People who’ve read Justin Cartwright’s previous novels possibly won’t be too startled at what they find in his new one. The main character is a clever, well-read media man of about Cartwright’s age, who lives in London but ends up feeling the tug of a more primal culture — in this case by clearing off to the Kalahari for six months. His thoughts are conveyed in a quietly glittering, often aphoristic prose. The book ponders the big questions of love, religion and the nature of the self, while also scrutinising such less abstract social phenomena as rap videos and lobster sandwiches.

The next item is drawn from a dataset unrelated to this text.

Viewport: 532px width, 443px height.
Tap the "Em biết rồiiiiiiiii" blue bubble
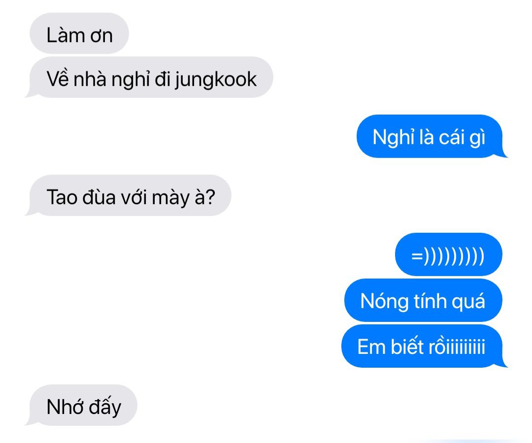point(424,346)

When the novel opens, David Cross, a former TV anchor and foreign correspondent in his early sixties, is adjusting to life as a widower. Among his guilty secrets, though, is that he’s happier than when his wife was alive. He doesn’t seem too upset either that the world is passing to another generation, leaving him and his friends to fade ‘like frescos in unvisited churches’. On the contrary: he’s rather enjoying the freedom that comes with being ‘genuinely not interested in what most people say most of the time’.
But, of course, this sense of acceptance never means that David’s feelings go unexamined. In fact, for a book which regularly suggests that there’s no such thing as a true self, To Heaven by Water does spend a lot of time wondering where it might be found. ‘Why are you always trying to analyse everything?’ somebody asks David at one point. His response is to analyse why she’s asking — although the obvious answer is surely, ‘Because I’m the protagonist in a Justin Cartwright novel’.
Happily, such careful analysis remains one of Cartwright’s greatest strengths.